If you work out what the well known brands cost per kilo, you might be a bit shocked. Tempting as it might be to go for cheap oats, jumbo oats work the best.
This recipe makes 14 adult servings, ie enough for 2 people for 2 weeks. It will last one month in the jar I believe, though it never lasts that long in our house.
Is homemade Granola healthy?
The sugars in this recipe are natural sugars, but they are sugars nonetheless. So, as with all things, enjoying in moderation is key. Granola is a great source of fibre, which we could all do with more of.
Enjoy with skimmed milk if you’re watching the calories (cough – yes homemade granola is fairly calorific but think of the energy you’ll have, and you don’t need much to feel full), though I love it with full fat milk.
If you’re feeling decadent it’s stunning mixed with greek yoghurt, a mixture of fresh blueberries and strawberries and a dribble of raw honey over the top.

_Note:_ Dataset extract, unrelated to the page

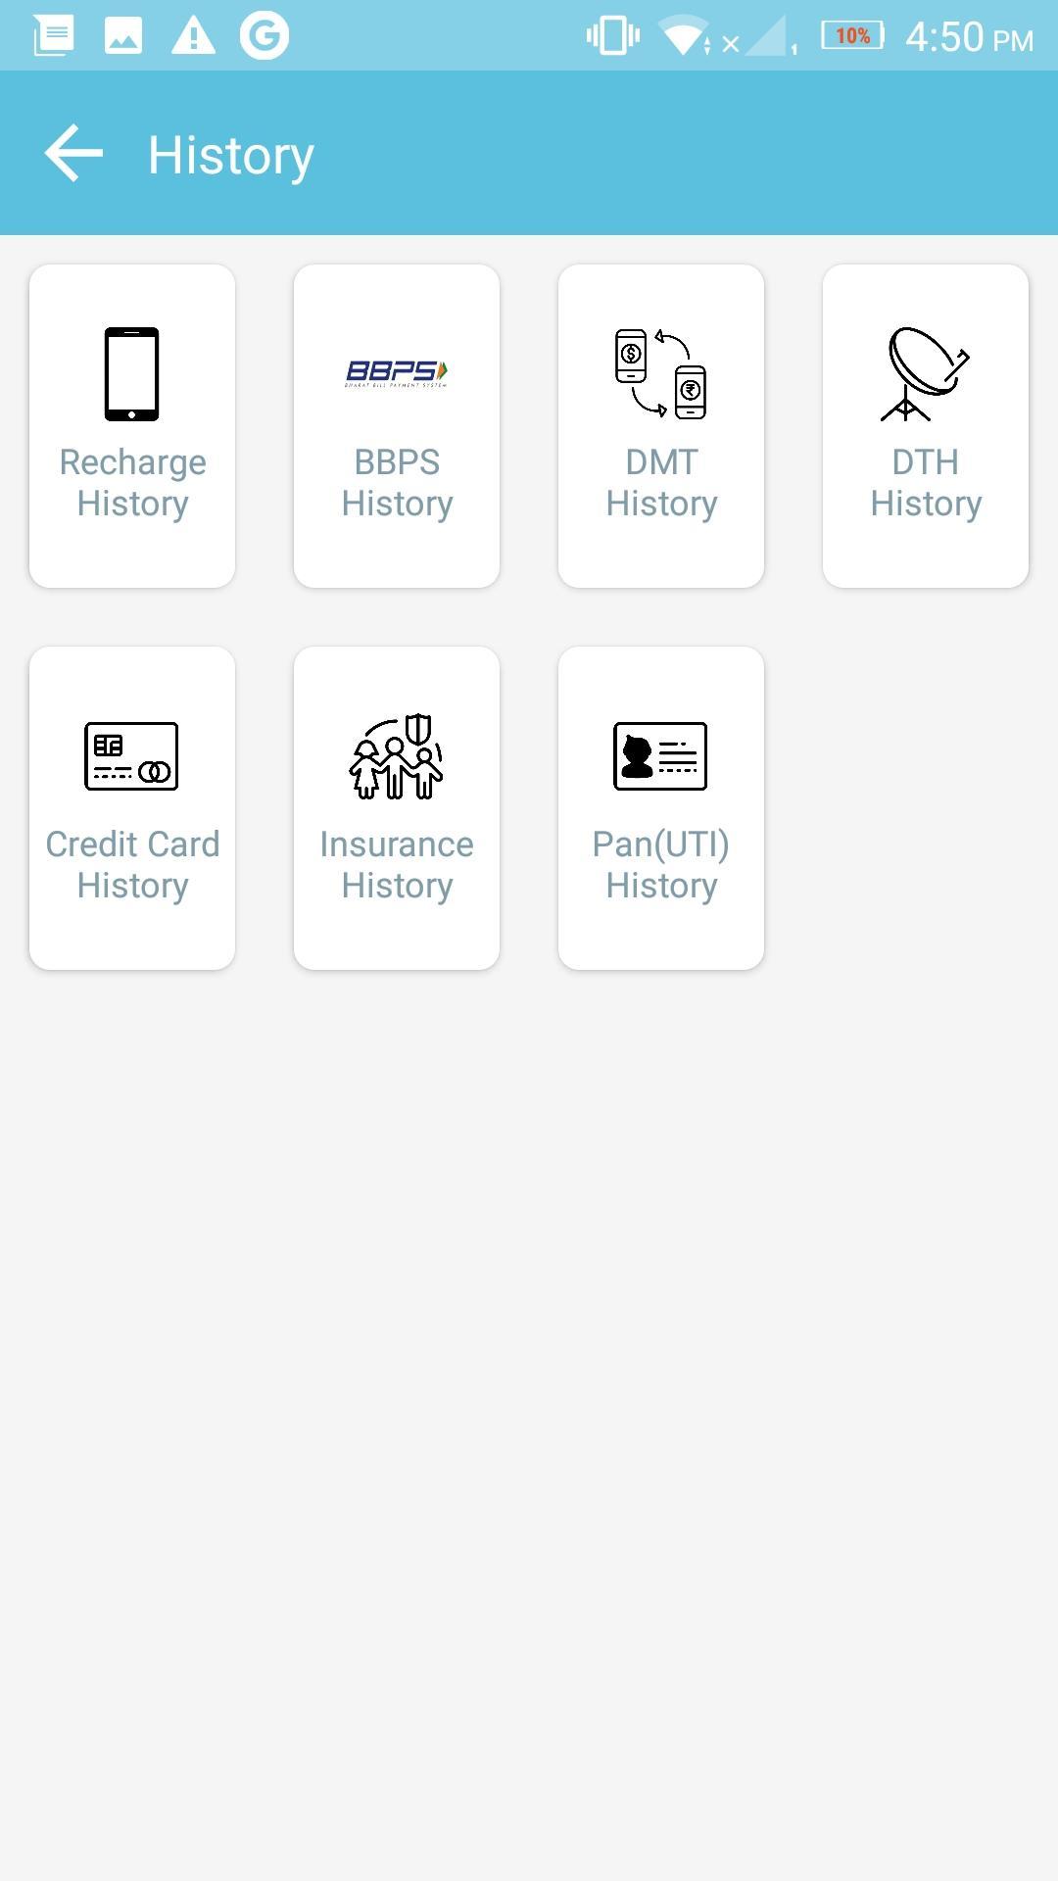Open DTH History label
This screenshot has height=1881, width=1058.
926,482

What is the difference between Granola and Muesli?
I didn’t know the difference between muesli and granola until I looked it up. I had always assumed they were the same thing, and had used the two terms interchangeably for years. Muesli originated in Switzerland in the 1900s, is traditionally eaten with milk and the ingredients are uncooked. Granola originated in the US in the 1890s and, whilst the ingredients are often similar, they are bound with oil or butter and honey or syrup, and then baked in the oven. Making the end result crunchy. So now you know.
Best Ever Homemade Granola Recipe
- 2 tsp coconut oil
- 25 ml honey
- 25 ml maple syrup
- 1 tsp vanilla extract
- 300 g jumbo rolled oats
- 50 g sunflower seeds
- 1 tbsp black sesame seeds
- 1 tbsp white sesame seeds
- 1 tbsp chia seeds
- 1 tbsp linseeds
- 50 g pumpkin seeds
- 100 g flaked almonds
- 100 g dried cranberries (or soft fruit of your choice)
- 50 g dried coconut flakes (or dessicated coconut works fine and is easier to find)
- Pre-heat the oven to 150C/fan 130C/gas mark 2.
- Mix the oil, syrup, honey and vanilla extract in a large mixing bowl. Add in all the ingredients except the dried mixed berries/fruit and coconut. Mix everything well to coat as many of the dry ingredients as you can.
- Line 2 large baking trays with baking parchment or foil. Spread the mixture out between the 2 trays.
- Bake in the oven for 15 minutes. Our oven isn’t big enough to put them on the same shelf, so I swap them round half way through so the mixture is evenly toasted.
- Take the trays out of the oven, add the dried berries/fruit & coconut, mix well. Return the trays to the oven for another 10-15 minutes.
- Remove the trays from the oven and, when you’re brave enough to pick up the hot foil/baking parchment, lift each of the sheets from two ends and gently shake the granola into the middle to prepare for pouring into the jar when it’s cool enough to handle. Move from the hot tray to a cool heat-proof surface and allow to cool completely.
- When it’s completely cold, lift up the sides of the foil again to create a tube, and pour like a funnel into a resealable jar. I have developed this foil/paper funnel business over time, thereby avoiding the heartache of watching my loving prepared granola scatter over the floor as I attempt to get it in the jar.
- Put your jar on a shelf in the kitchen and admire it, because this particular homemade delight is as beautiful to look at as it is delicious to eat.